Solid carcinomas consist of solid sheets or closely packed lobules of tumor cells, which invade or occasionally compress the adjacent thyroid follicles or adnexal structures. The size and tinctorial features of the individual cells may vary between tumors, but usually the cell nuclei are rounded and larger than those of normal follicular cells and contain rather densely aggregated chromatin. Mitotic figures may not be numerous except in more anaplastic tumors. The cell cytoplasm is usually more slightly basophilic and may be finely vacuolated. Residual follicles occurring singularly or in groups may be seen among the sheets or packets of tumor cells, and occasionally tumor cells are observed in direct continuity with these isolated follicles. Some solid carcinomas are comprised of larger cells than those described above; they contain more abundant eosinophilic cytoplasm (Fig 152), suggestive of a "hepatoid" appearance or of an oxyphil cell. Immunoperoxidase staining may be necessary to distinguish the solid carcinomas of follicular cell origin from C-cell carcinomas.
Papillary carcinomas consist of tumor cells arranged in irregular papillary infoldings which project into cystic spaces of varying size lined by tumor cells and often containing a faintly eosinophilic colloidal-like material. These infoldings often consist of two or more layers of cells which are larger than normal follicular cells and which may show extensive pleomorphism. Tumors of this type frequently contain confluent or intermingled areas of a "follicular" component, which in some instances may be difficult to distinguish from the papillary portion (Figs. 153 and 154).
Carcinomas of the follicular type are comprised of neoplastic cells which form follicles or follicular structures of varying sizes. The lumina of these structures are often devoid of colloid and are frequently smaller in diameter than those of normal follicles. The individual cells forming the follicles resemble those described in the solid type carcinomas and the area between the follicles contains similar appearing cells. These interfollicular zones, when extensive, often appear indistinguishable from solid type carcinomas. Metastases of thyroid carcinomas are rare in mice.

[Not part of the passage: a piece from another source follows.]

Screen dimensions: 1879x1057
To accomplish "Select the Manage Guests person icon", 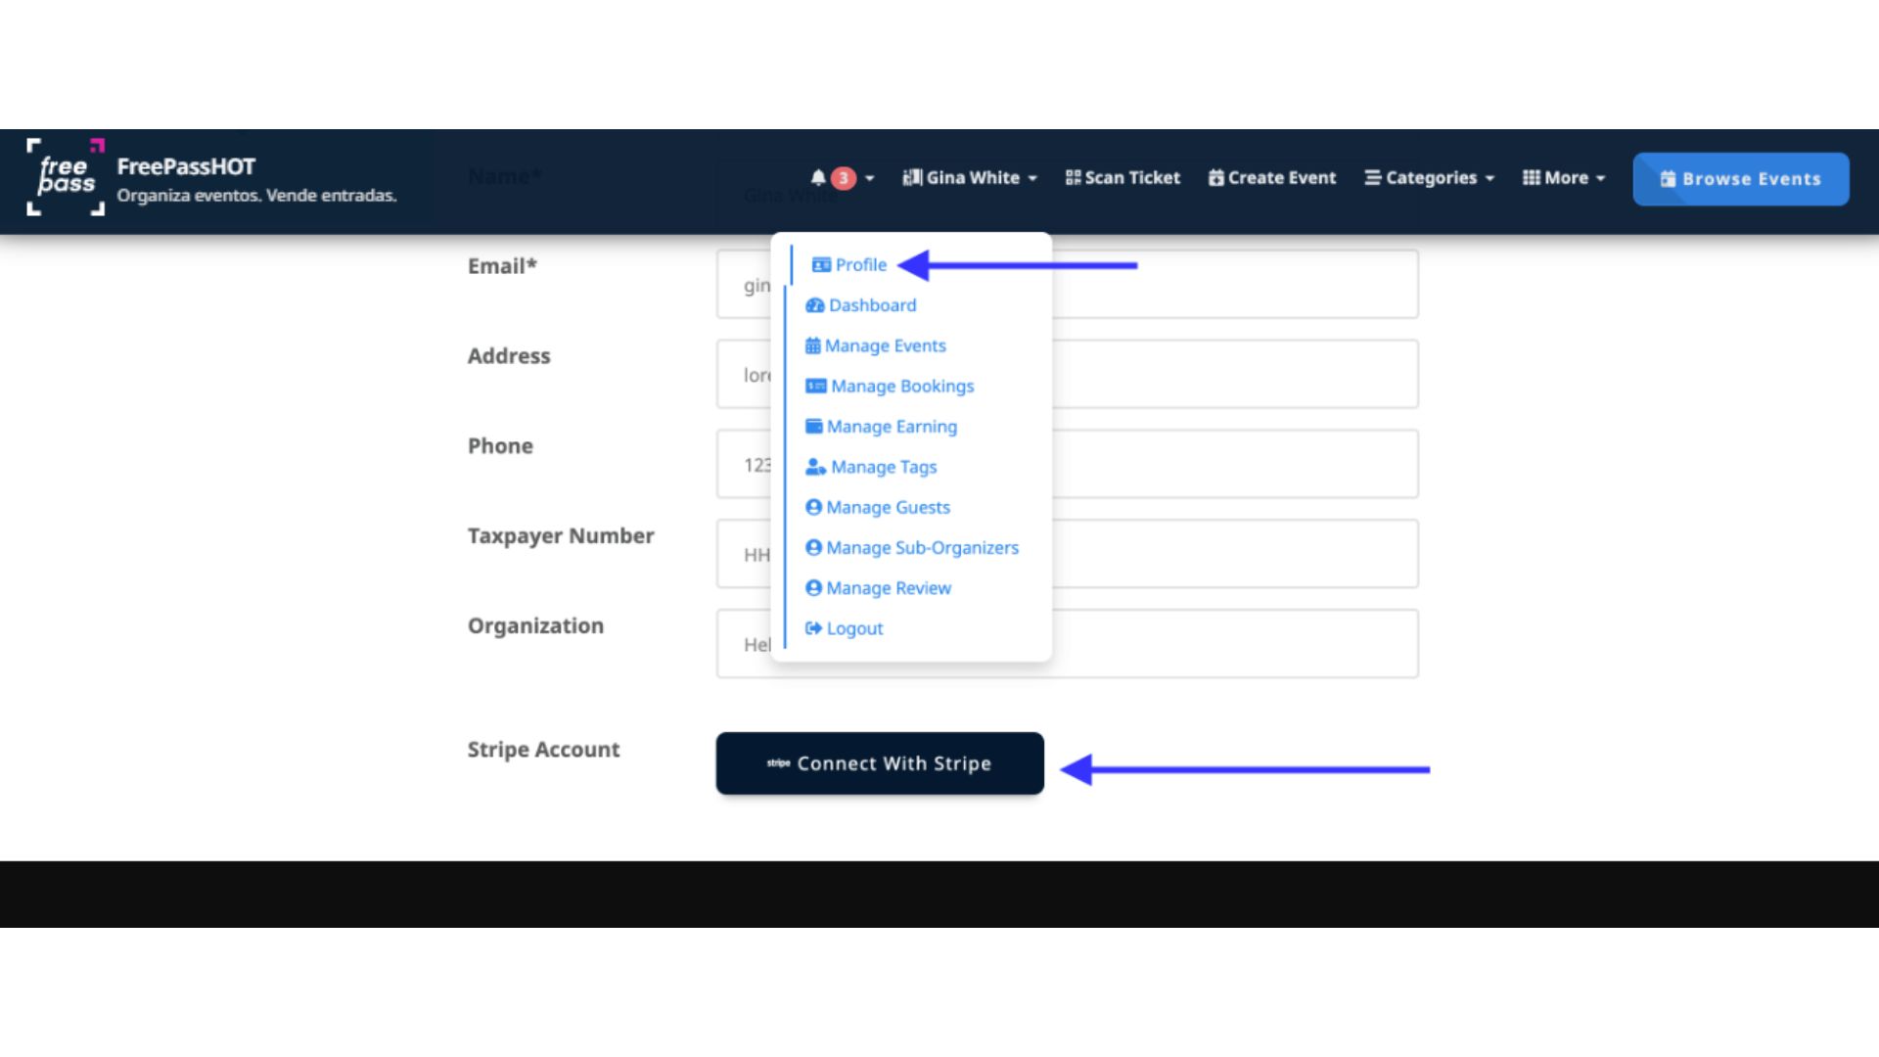I will point(812,507).
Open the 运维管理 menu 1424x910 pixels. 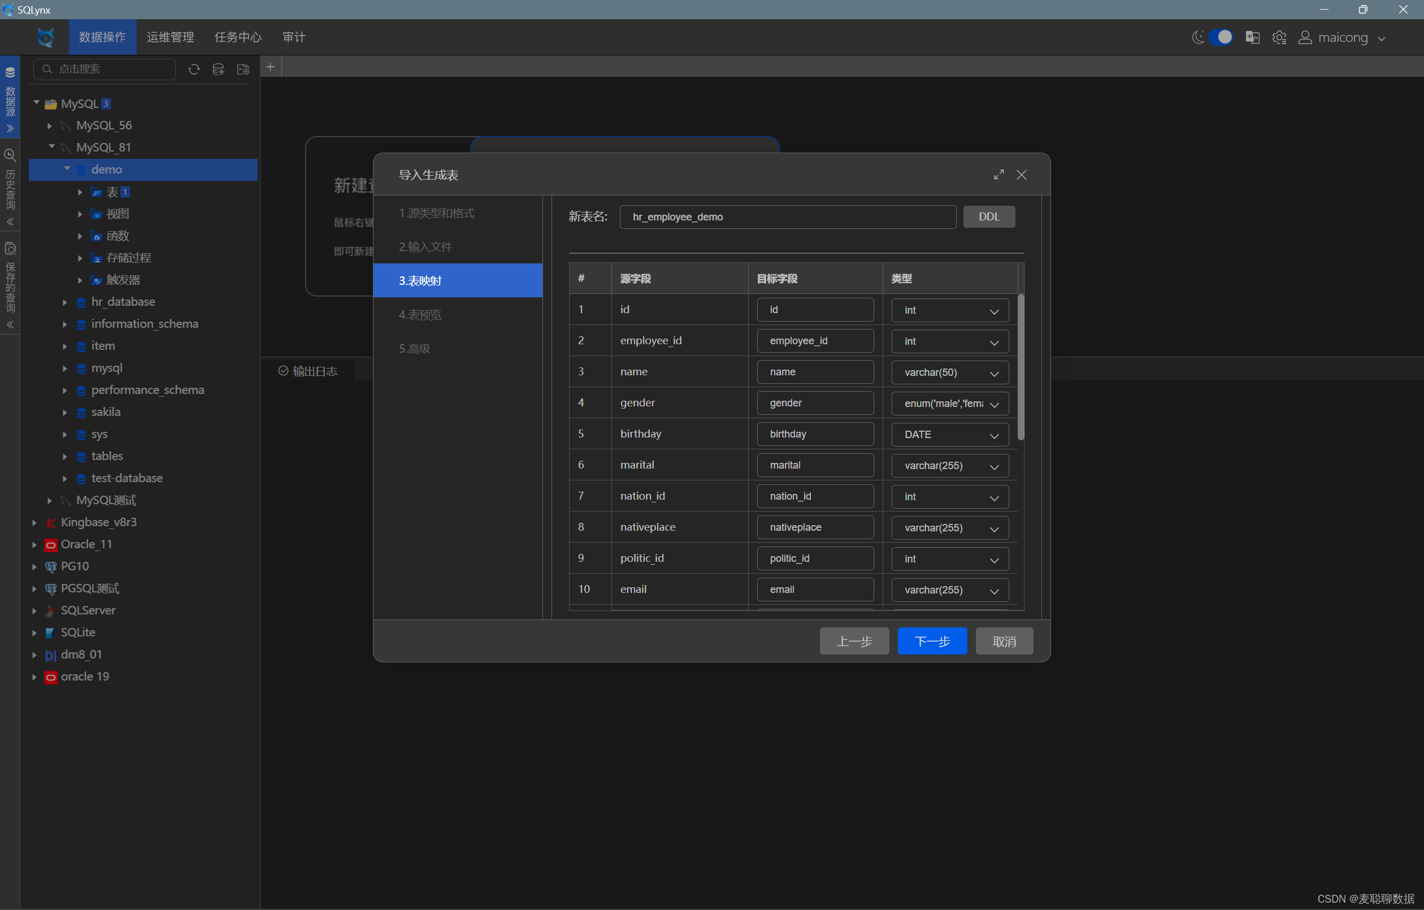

Three medullary thyroid carcinomas (C-cell carcinoma) have been described in the BALB/c female mouse (van Zweiten, et al., 1983). The neoplasms presented grossly as unilateral spherical masses. Histologically, they were composed of large solid nests of cells separated by delicate connective tissue septa (Figs. 155 and 156). They were similar to solid carcinomas. Cells in all three tumors contained immunoreactive calcitonin (Fig. 157) and two contained somatostatin. Figures 162 and 163 show normal C-cells and Figures 164 and 165 are electron micrographs of a medullary C-cell carcinoma. Note the secretory granules in the cytoplasm in both the normal and neoplastic C-cells.
Ectopic parathyroid tissue in the mouse may be found in the septa or surface connective tissue of the thymus (Frith and Fetters, 1983). It is surrounded by a delicate fibrous capsule which extends into and separates the tissue into small packets (Fig 158). Small capillaries are present in the septa. The packets are composed of polygonal cells with prominent vesicular nuclei and scant lightly basophilic cytoplasm.
The parathyroid of the mouse is so small that it cannot be seen grossly. Consequently, it is not routinely examined microscopically and a true incidence of lesions is not available. Cysts of the parathyroid are occasionally seen (Fig. 159).
These lesions are rare in mice. Figure 160 shows the bilateral enlargement of the parathyroids. This lesion occurs much less frequently in mice than in rats. The most common cause of bilateral hyperplasia is chronic renal disease. Figure 161 shows a rare parathyroid adenoma.